[About this exercise]: Pictures aside, write out the data exactly as it reads.

[Data for this task]:

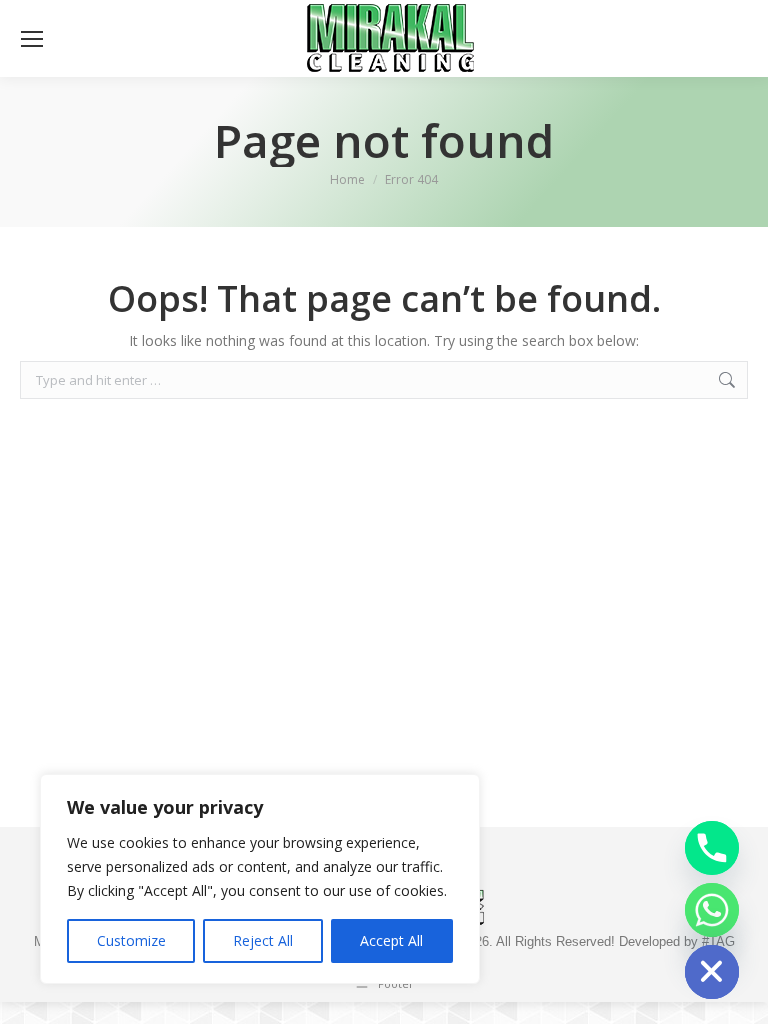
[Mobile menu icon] (32, 39)
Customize (131, 940)
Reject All (263, 940)
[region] (260, 879)
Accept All (391, 940)
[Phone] (712, 848)
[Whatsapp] (712, 910)
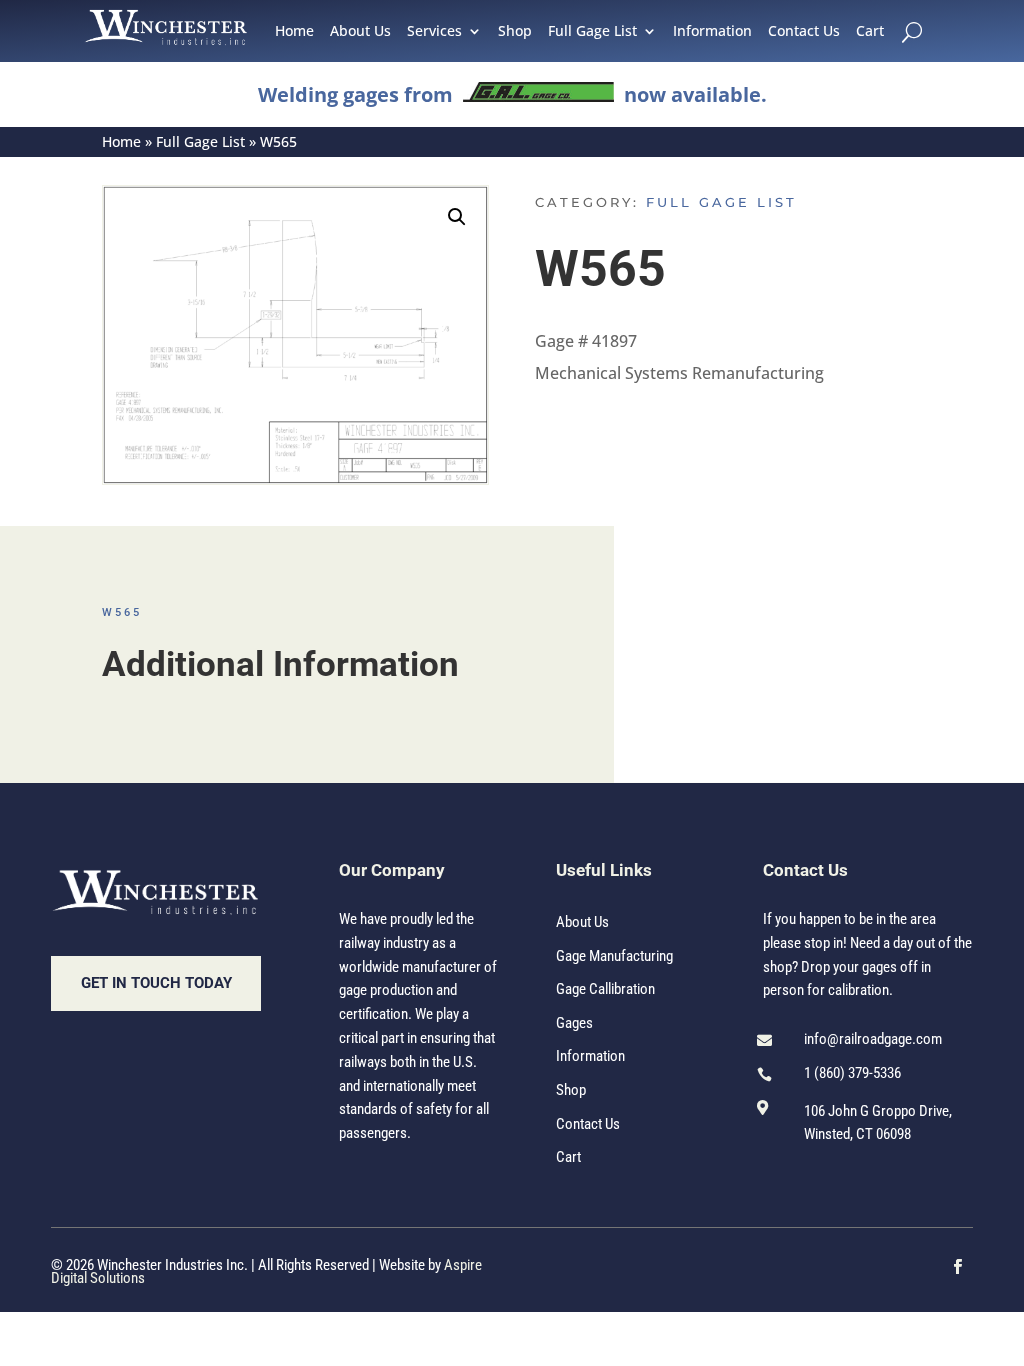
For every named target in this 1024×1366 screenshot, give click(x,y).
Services (434, 32)
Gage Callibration (605, 989)
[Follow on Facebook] (958, 1267)
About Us (360, 32)
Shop (515, 32)
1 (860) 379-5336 (852, 1073)
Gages (574, 1023)
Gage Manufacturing (614, 956)
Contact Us (804, 32)
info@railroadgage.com (873, 1039)
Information (712, 32)
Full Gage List (592, 32)
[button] (457, 217)
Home (294, 32)
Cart (870, 32)
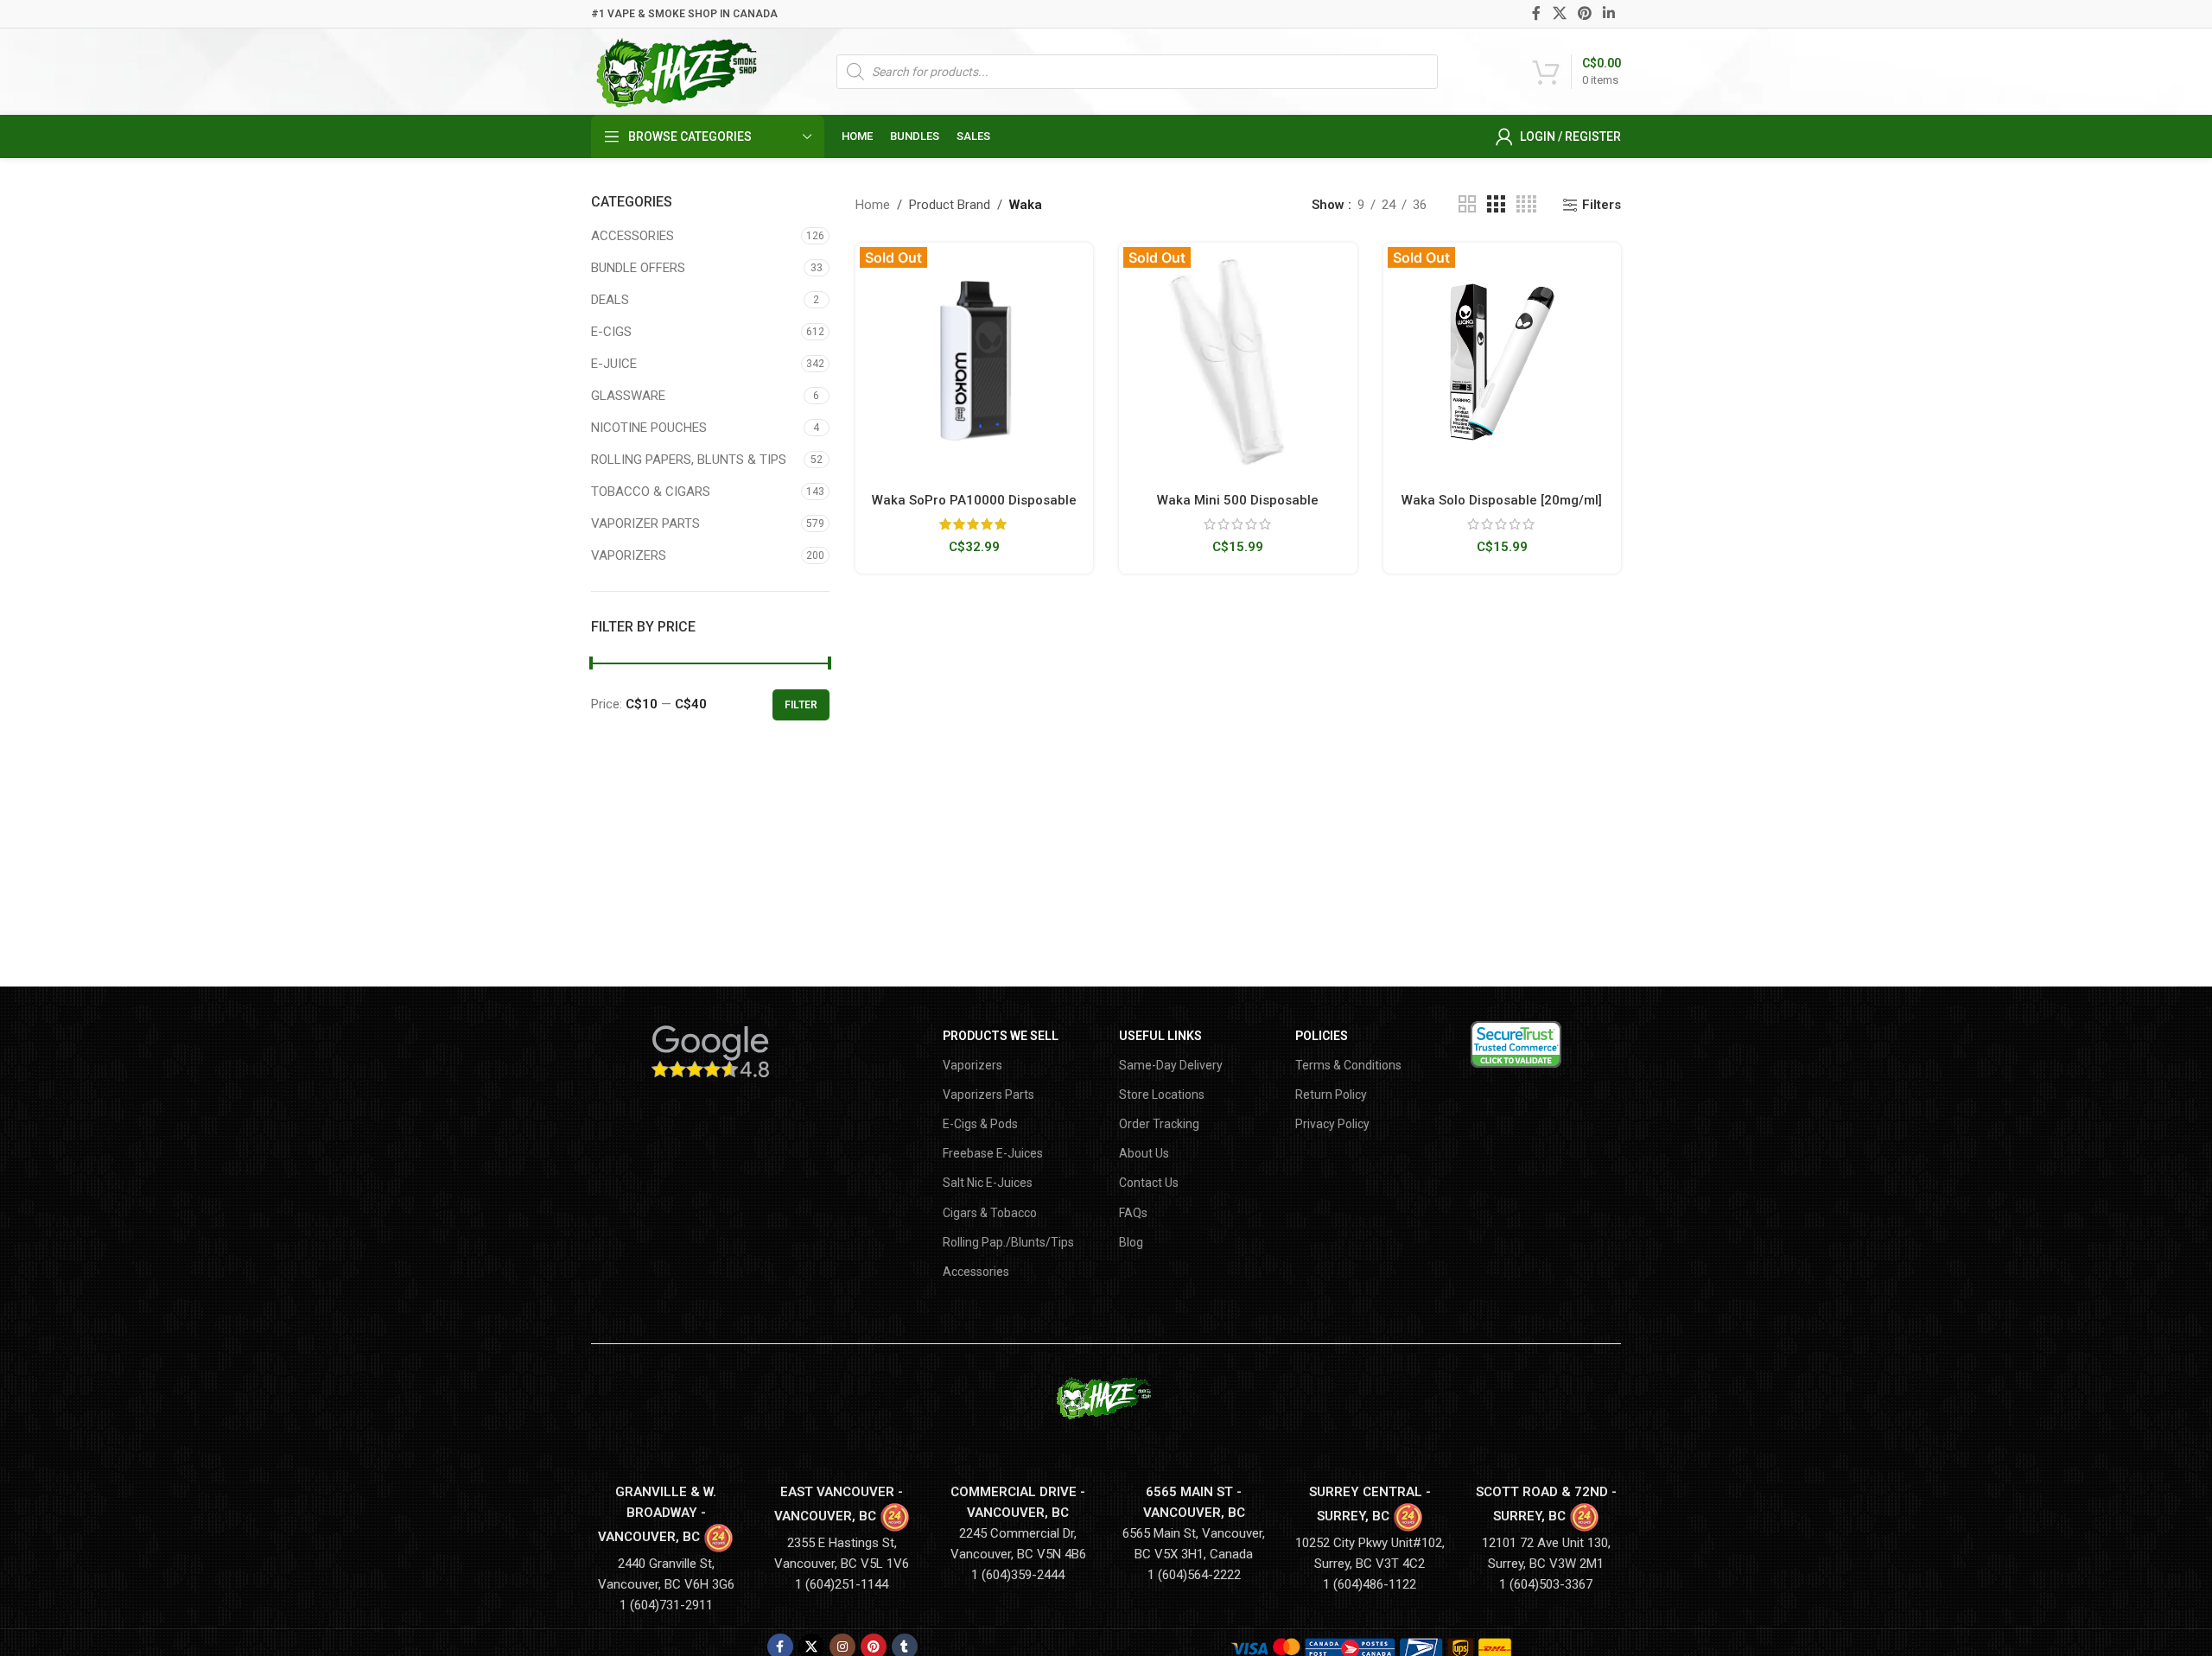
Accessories (632, 236)
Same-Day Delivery (1171, 1065)
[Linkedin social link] (1609, 13)
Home (872, 205)
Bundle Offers (638, 268)
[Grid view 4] (1526, 205)
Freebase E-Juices (993, 1153)
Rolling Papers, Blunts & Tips (688, 459)
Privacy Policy (1332, 1124)
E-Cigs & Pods (980, 1124)
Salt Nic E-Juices (988, 1183)
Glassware (628, 395)
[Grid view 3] (1495, 205)
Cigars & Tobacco (990, 1213)
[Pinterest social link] (1584, 13)
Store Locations (1162, 1094)
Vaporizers (628, 555)
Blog (1131, 1242)
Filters (1601, 205)
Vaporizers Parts (988, 1094)
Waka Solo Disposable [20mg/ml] (1502, 500)
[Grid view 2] (1467, 205)
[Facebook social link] (1537, 13)
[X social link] (1559, 13)
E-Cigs (611, 331)
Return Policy (1331, 1094)
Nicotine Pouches (649, 427)
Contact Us (1149, 1183)
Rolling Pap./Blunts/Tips (1008, 1242)
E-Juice (614, 363)
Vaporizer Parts (645, 523)
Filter (801, 705)
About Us (1144, 1153)
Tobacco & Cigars (650, 491)
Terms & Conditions (1348, 1065)
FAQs (1133, 1213)
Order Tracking (1159, 1124)
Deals (610, 300)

[Output below]:
[Mobile menu icon] (32, 39)
Customize (131, 940)
Reject All (263, 940)
[region] (260, 879)
Accept All (391, 940)
[Phone] (712, 848)
[Whatsapp] (712, 910)
For every named target in this 1024×1366 screenshot, give click(x,y).
Services (434, 32)
Gage Callibration (605, 989)
[Follow on Facebook] (958, 1267)
About Us (360, 32)
Shop (515, 32)
1 (860) 379-5336 (852, 1073)
Gages (574, 1023)
Gage Manufacturing (614, 956)
Contact Us (804, 32)
info@railroadgage.com (873, 1039)
Information (712, 32)
Full Gage List (592, 32)
[button] (457, 217)
Home (294, 32)
Cart (870, 32)
Accessories (632, 236)
Same-Day Delivery (1171, 1065)
[Linkedin social link] (1609, 13)
Home (872, 205)
Bundle Offers (638, 268)
[Grid view 4] (1526, 205)
Freebase E-Juices (993, 1153)
Rolling Papers, Blunts & Tips (688, 459)
Privacy Policy (1332, 1124)
E-Cigs & Pods (980, 1124)
Salt Nic E-Juices (988, 1183)
Glassware (628, 395)
[Grid view 3] (1495, 205)
Cigars & Tobacco (990, 1213)
[Pinterest social link] (1584, 13)
Store Locations (1162, 1094)
Vaporizers (628, 555)
Blog (1131, 1242)
Filters (1601, 205)
Vaporizers Parts (988, 1094)
Waka Solo Disposable [20mg/ml] (1502, 500)
[Grid view 2] (1467, 205)
[Facebook social link] (1537, 13)
[X social link] (1559, 13)
E-Cigs (611, 331)
Return Policy (1331, 1094)
Nicotine Pouches (649, 427)
Contact Us (1149, 1183)
Rolling Pap./Blunts/Tips (1008, 1242)
E-Juice (614, 363)
Vaporizer Parts (645, 523)
Filter (801, 705)
About Us (1144, 1153)
Tobacco & Cigars (650, 491)
Terms & Conditions (1348, 1065)
FAQs (1133, 1213)
Order Tracking (1159, 1124)
Deals (610, 300)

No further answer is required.